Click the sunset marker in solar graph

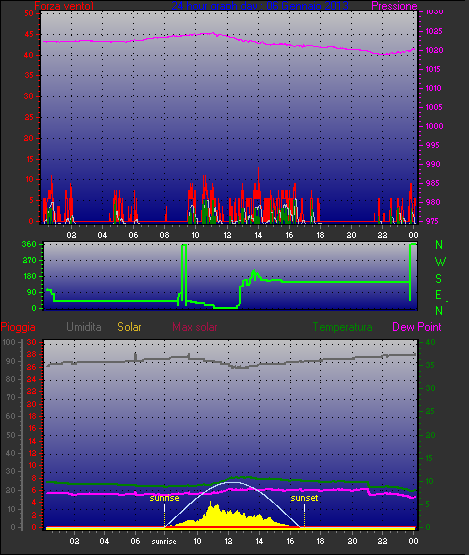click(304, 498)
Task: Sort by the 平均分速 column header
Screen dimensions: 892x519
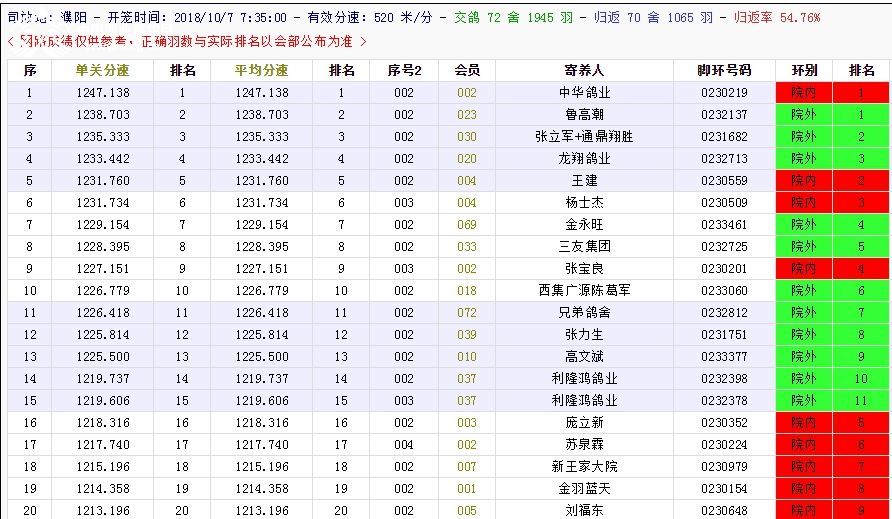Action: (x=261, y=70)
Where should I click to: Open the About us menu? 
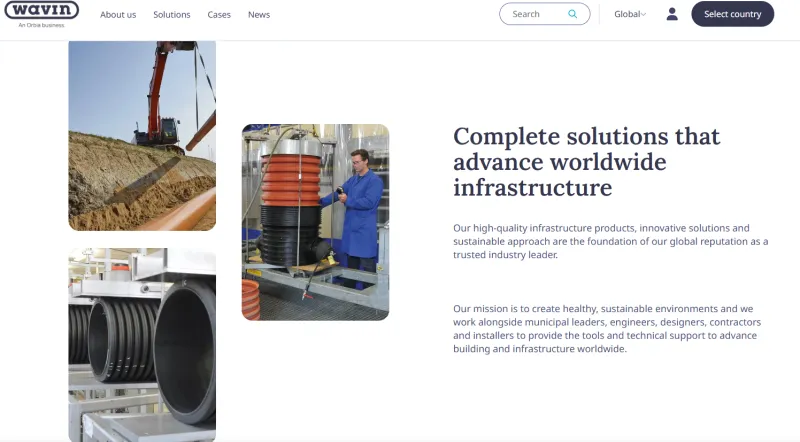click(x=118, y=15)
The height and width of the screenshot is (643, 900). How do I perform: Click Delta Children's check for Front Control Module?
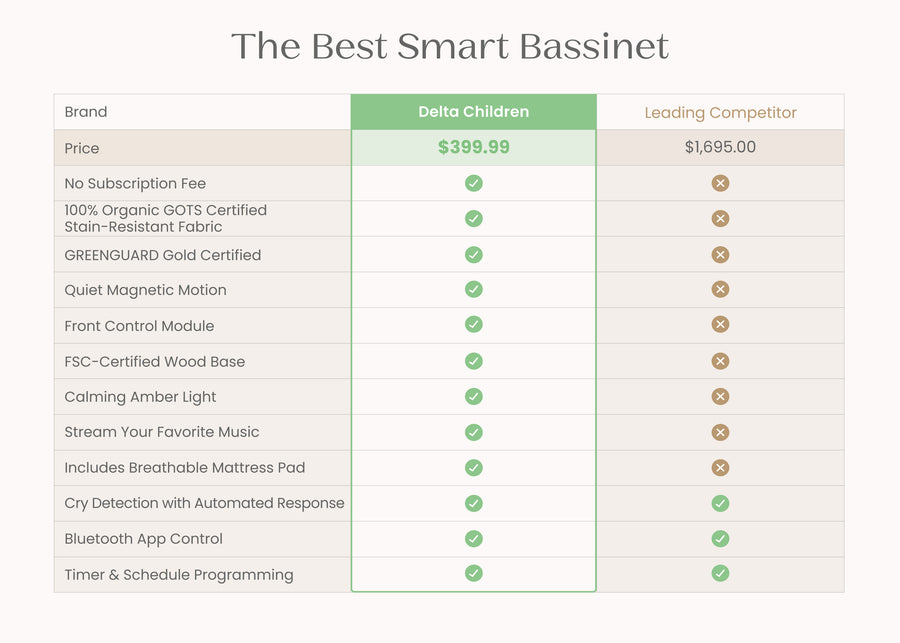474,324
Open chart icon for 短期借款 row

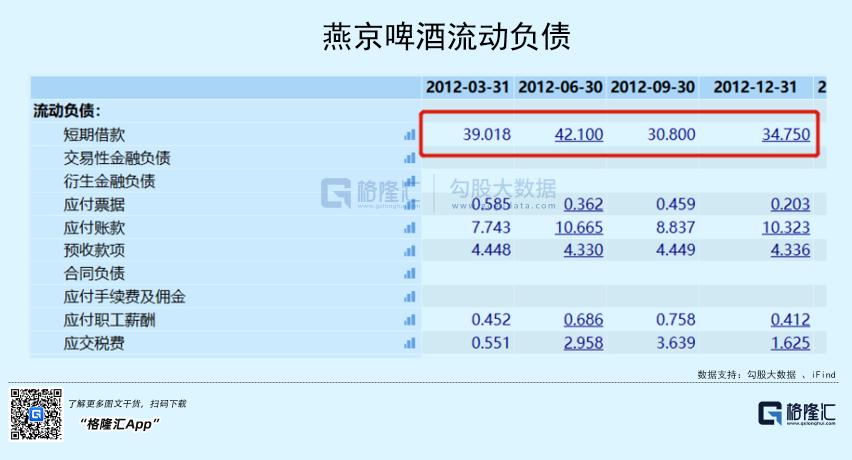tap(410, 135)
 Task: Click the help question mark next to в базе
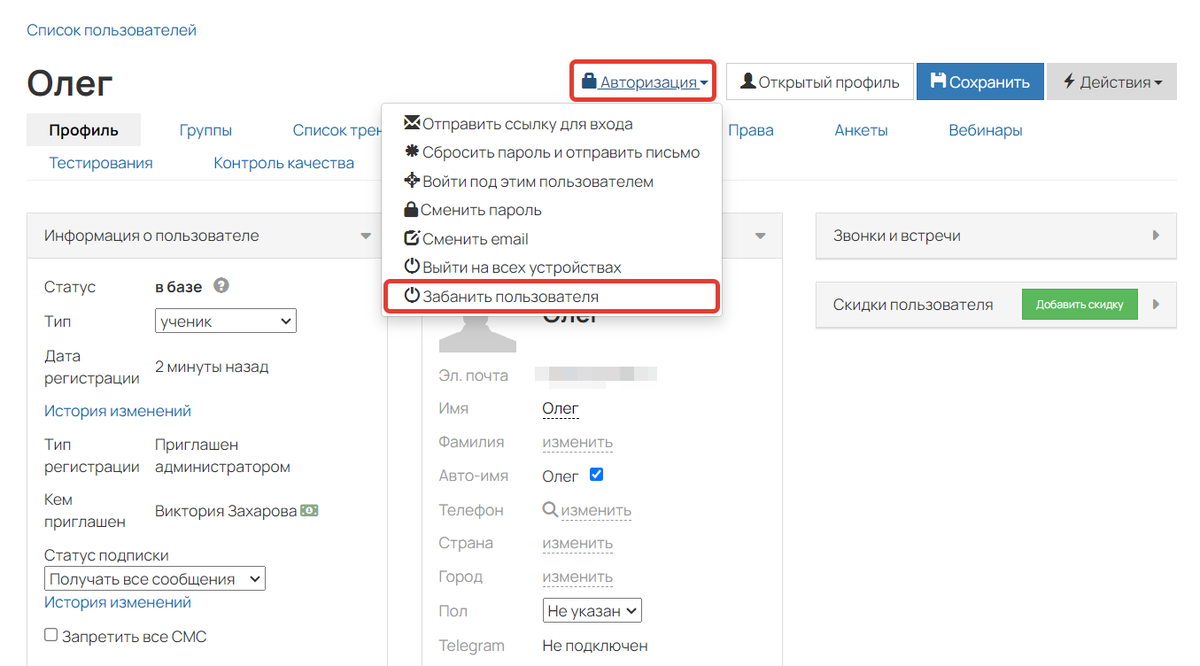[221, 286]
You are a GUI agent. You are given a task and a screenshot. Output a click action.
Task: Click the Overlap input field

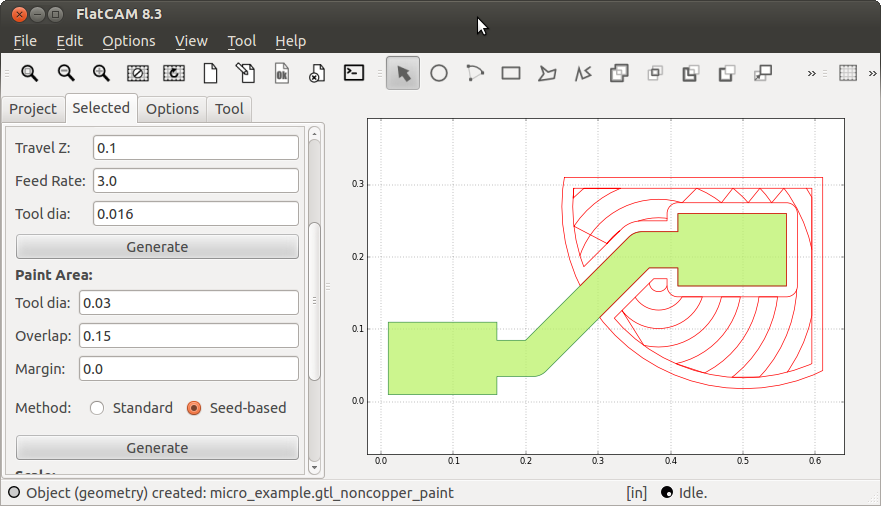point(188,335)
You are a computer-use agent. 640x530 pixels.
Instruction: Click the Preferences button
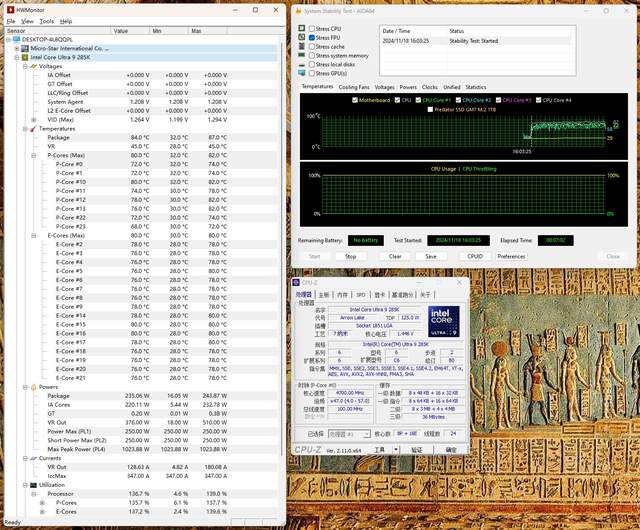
============================================================
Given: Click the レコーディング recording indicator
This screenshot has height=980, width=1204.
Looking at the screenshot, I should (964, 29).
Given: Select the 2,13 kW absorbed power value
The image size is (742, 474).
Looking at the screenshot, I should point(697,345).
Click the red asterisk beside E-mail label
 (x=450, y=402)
============================================================
● **Exercise**
Would you restate, exactly and with no pictures, the lines of the entries above from the one containing "Task: Sort by the 平均分速 column header" through the one containing "Instruction: Click the Preferences button"?

● **Solution**
Task: Sort by the 平均分速 column header
Screen dimensions: 892x519
Action: (x=261, y=70)
Where should I click to: Open the About us menu? 
click(x=118, y=15)
The height and width of the screenshot is (643, 900). How do I perform: Click Delta Children's check for Front Control Module?
474,324
Open chart icon for 短期借款 row

tap(410, 135)
 Task: Click the help question mark next to в базе
[221, 286]
You are a GUI agent. You are given a task and a screenshot. Output a click action.
Task: Click the Overlap input field

point(188,335)
You are a computer-use agent. 640x530 pixels.
Instruction: Click the Preferences button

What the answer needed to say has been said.